I sat with her for two hours tonight. I asked if she remembered how, when I was little, we would sit on her bed and pretend it was the back of a whale that took us all over the world. What adventures we had. And she would pretend to be Chinese Girlfriend and call me up and we would tell stories. And when she took me to Central Park Zoo and I was done watching the seals and had to pee, she would take me across the street to the Sherry Netherlands Hotel to use their fancy restroom instead of the public ones in the park. And when I was older, we would go into Bergdorf’s or Bendel’s, places we had no business being in, and she would make the sales people take things out and we would try stuff on and then she would say “No, the color is all wrong” or “That just isn’t you”, and we would walk out. How she was always my own, personal “Auntie Mame”.
Her nurse Debi told me yesterday she thought Debi was me and was trying to plan a party with me. She was always the bartender, in the kitchen with the blender making cocktails. They never had names. She’d ask what you wanted by color. “You want a pink one or a brown one?” So I told her tonight that if my mother or her brother Marty came for her she should go. They had a big party ready for her. I would be back tomorrow but she shouldn’t wait for me. She should go and I would catch up later.

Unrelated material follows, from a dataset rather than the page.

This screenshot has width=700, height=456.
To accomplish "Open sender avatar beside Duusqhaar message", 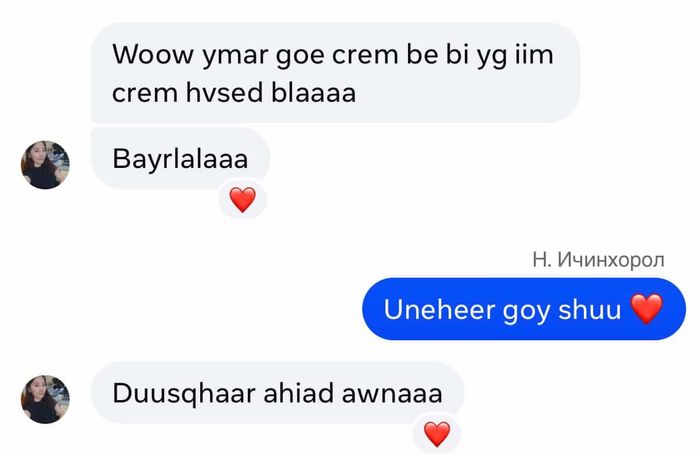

She couldn’t talk today. Or move her head. Her eyes had that “thousand yard stare”. But yesterday she could. She would say a lot of things that didn’t make sense to me but sometimes it was as if nothing was wrong and she would whisper to me like a fellow conspirator. “I know why you are here.” “Oh, why’s that?” I said. “You’re here to do what you were meant to do. To do what’s in your heart.” “And what might that be?” “You’re here to make people smile.”
Oh Aunt Mary, I’ve been trying to figure that out for years. What took you so long to tell me?